Uferstudios are located right on the banks of Panke, a rivulet that once encircled the premises 300 years ago. The foundation of the Große Berliner Pferdeeisenbahn (Great Berlin Horse Railway) in 1873 marked the beginning of the construction as transport company depot. When the electrical trolley operation replaced the horse railway between 1896 and 1902, the Uferstudios premises were also reconstructed from horse to electrical trolley depot.

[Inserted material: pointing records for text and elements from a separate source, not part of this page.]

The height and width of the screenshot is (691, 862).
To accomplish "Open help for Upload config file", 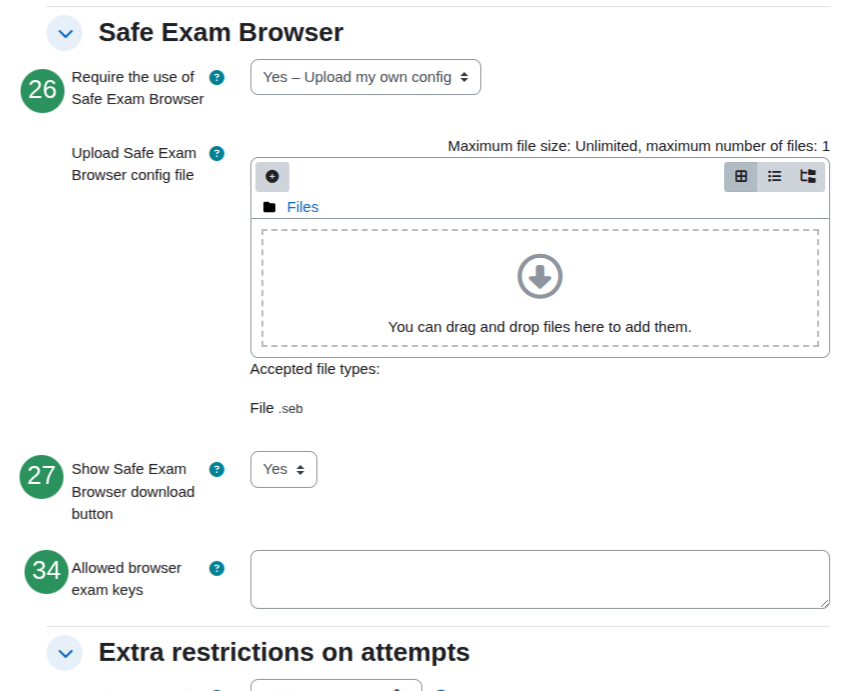I will click(217, 153).
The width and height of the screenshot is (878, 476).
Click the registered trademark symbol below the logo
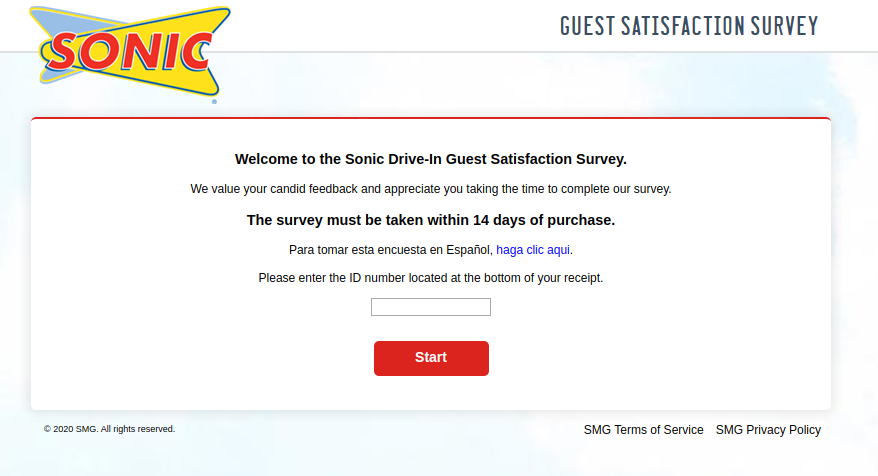click(x=214, y=101)
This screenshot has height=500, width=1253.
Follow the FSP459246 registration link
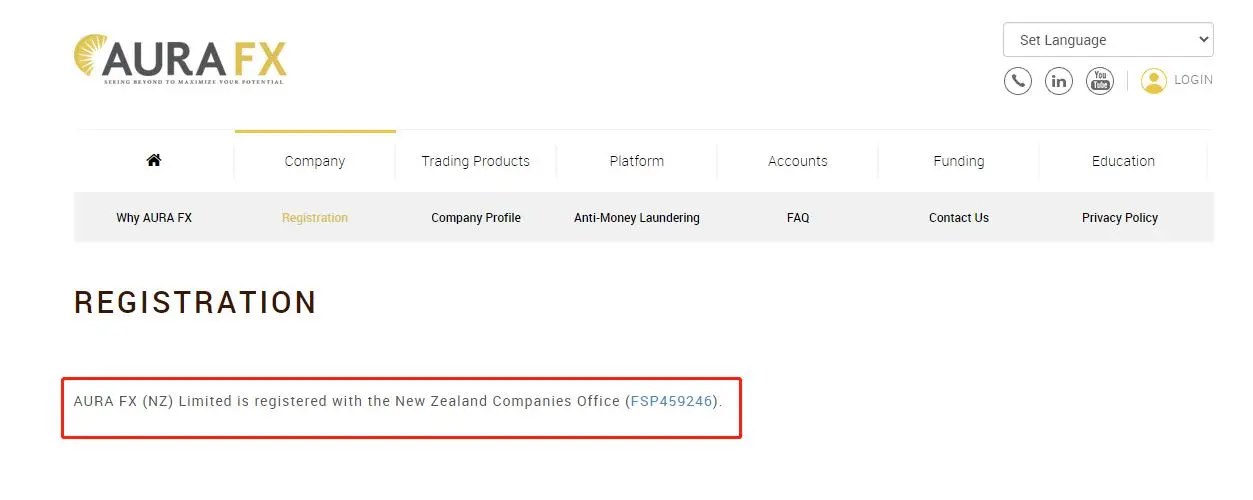tap(671, 402)
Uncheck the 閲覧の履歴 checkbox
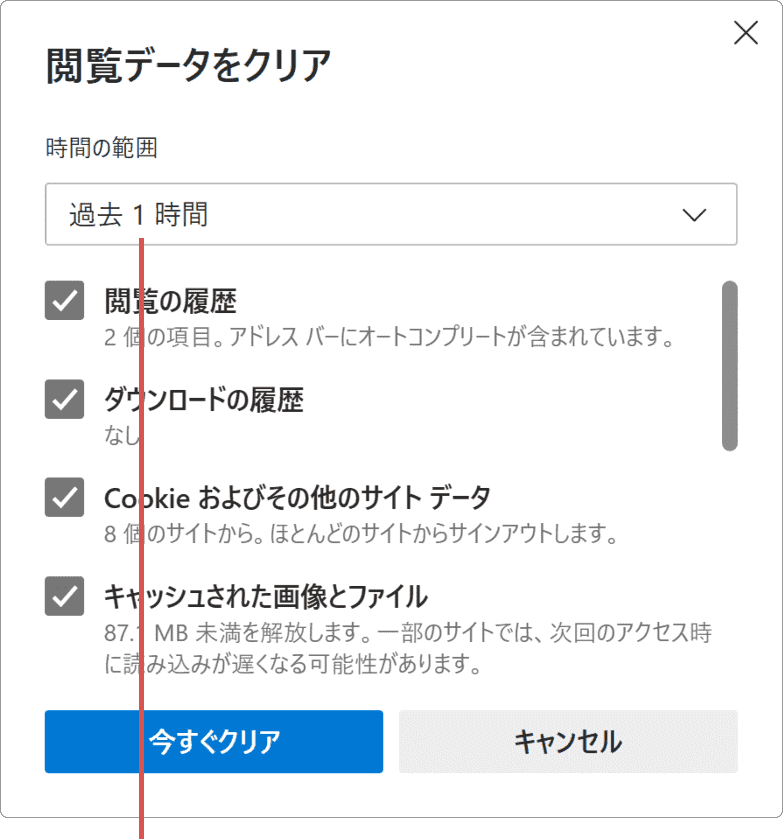783x839 pixels. click(64, 299)
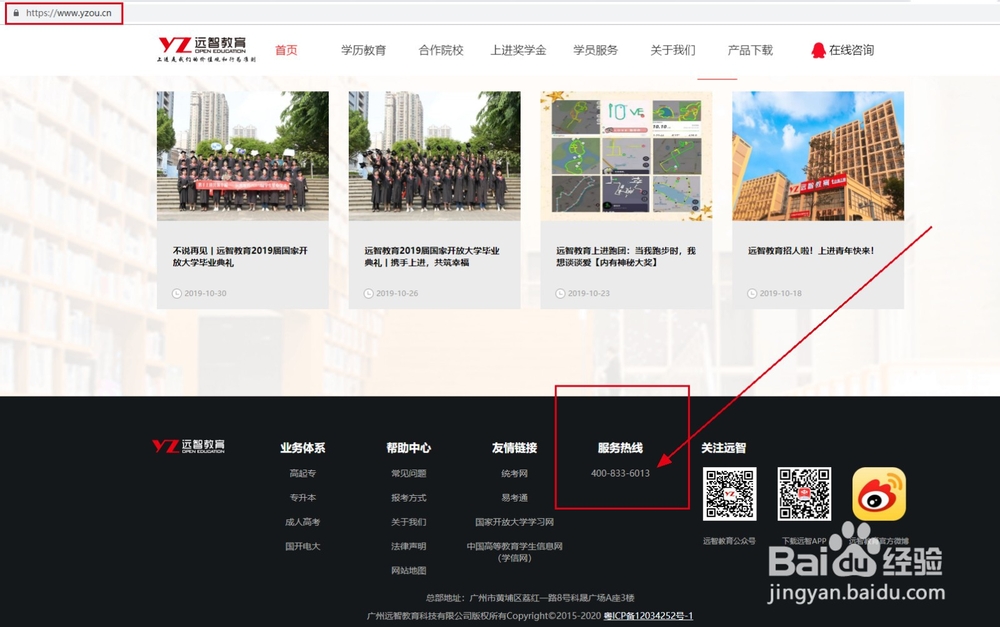
Task: Click inside the browser address bar
Action: (70, 14)
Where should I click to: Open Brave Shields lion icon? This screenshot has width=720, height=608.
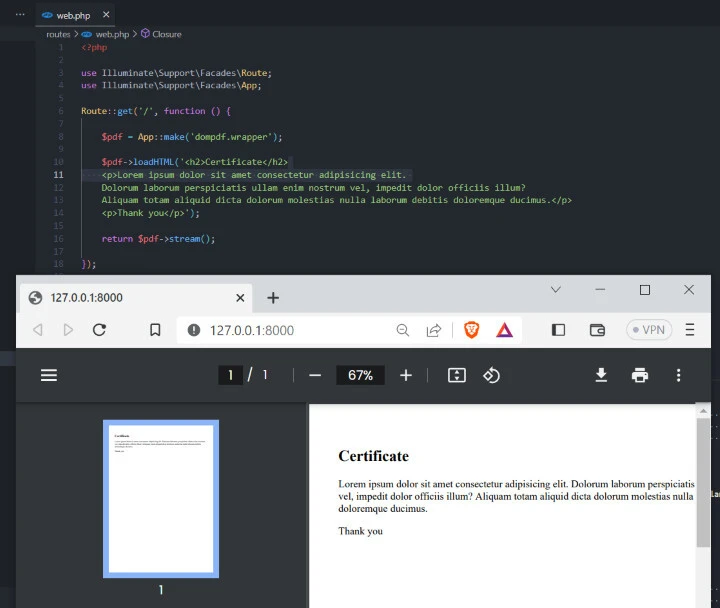pos(472,330)
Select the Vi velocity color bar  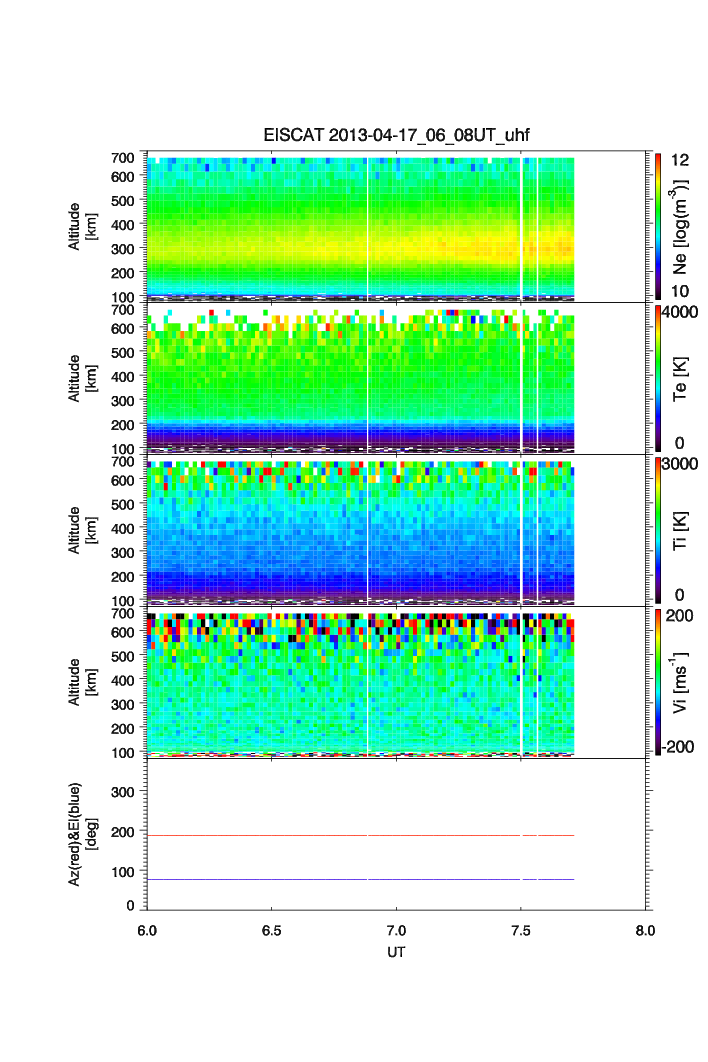point(657,682)
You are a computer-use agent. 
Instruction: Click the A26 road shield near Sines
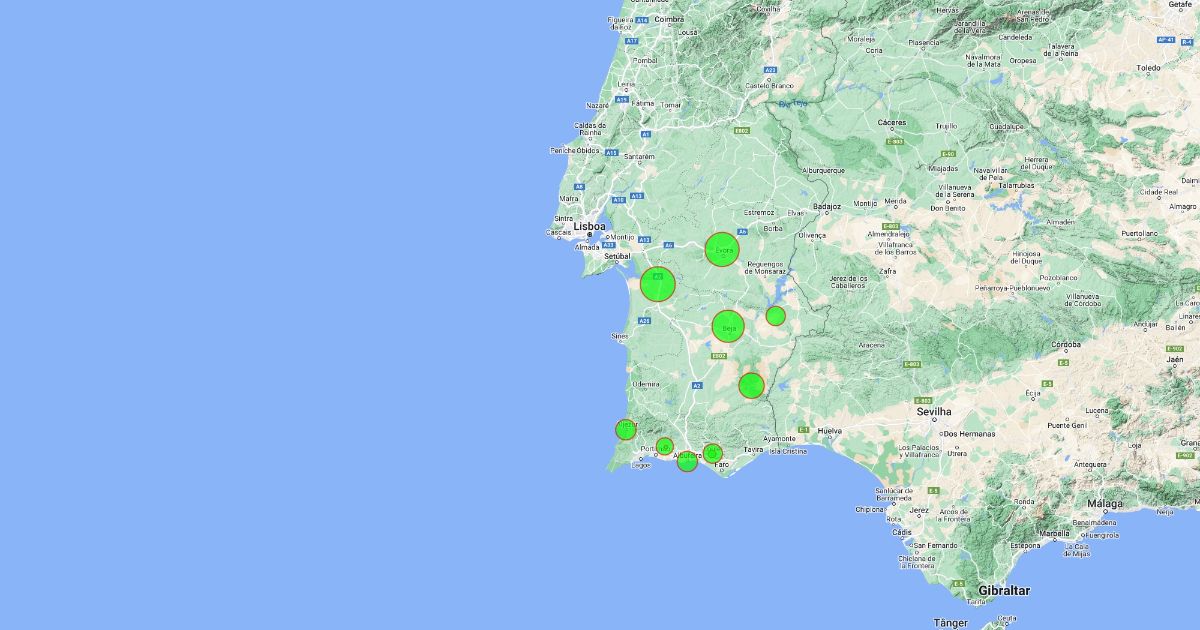tap(645, 320)
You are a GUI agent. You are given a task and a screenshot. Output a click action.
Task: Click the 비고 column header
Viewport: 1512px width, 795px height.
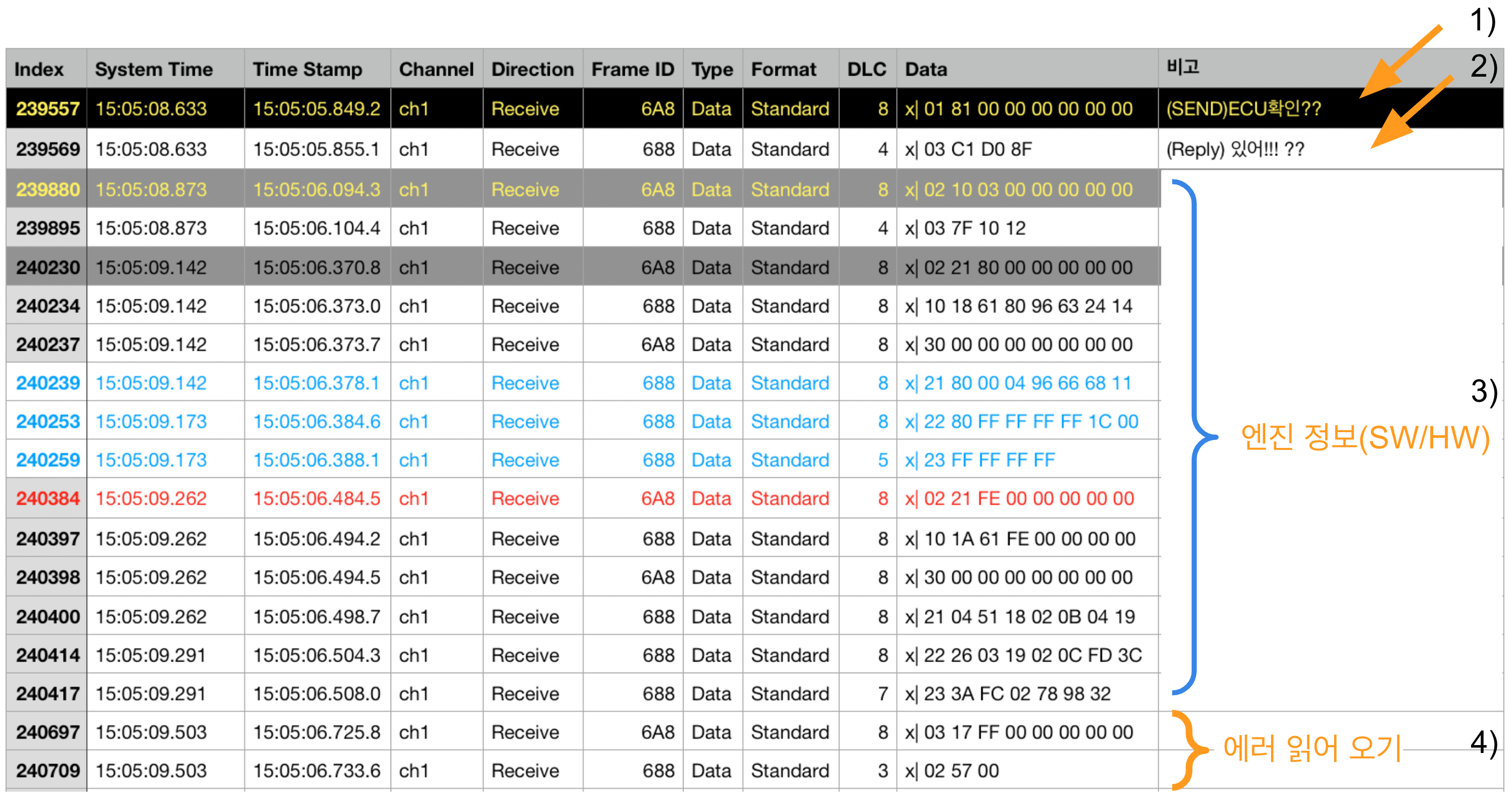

Buildings north of Uferstraße were added.Between 1926 and 1931, those characteristic brick buildings after plans by architect Jean Krämer were erected, marrying the straight forms of the Neue Sachlichkeit (New Objectivity) with expressive motives.
After WW II, the Berliner Verkehrsbetriebe (Berlin Transport Organisation, BVG) used the workshops on both sides of Uferstraße for reparing their busses, selling them again to Uferhallen Immobilien AG in 2007. In 2008 then, Uferstudios GmbH rented the buildings on the former island on the Panke for 25 years. After two years of intermediate artistic use, the site is renovated according to drafts of Anderhalt Architekten in 2010, financed by the Stiftung Deutsche Klassenlotterie Berlin, and realized by Jahn Architekten.
Following impulses from the independent dance scene and the TanzRaumBerlin network, Uferstudios GmbH became a new location for contemporary dance through the conversion of the former workshops of the BVB Berlin transport company. In 2008, Uferstudios GmbH signed a 25-year lease of the buildings on the former Pankeinsel. After two years of artistic interim use, the reconstruction was followed in 2010 featuring designs by Anderhalten Architekten, financed by the Stiftung Deutsche Klassenlotterie Berlin and implemented by Jahn Architekten.
In 2012, Uferstudios GmbH acquired the property at Uferstrasse 23 with a hereditary leasehold of 196 years.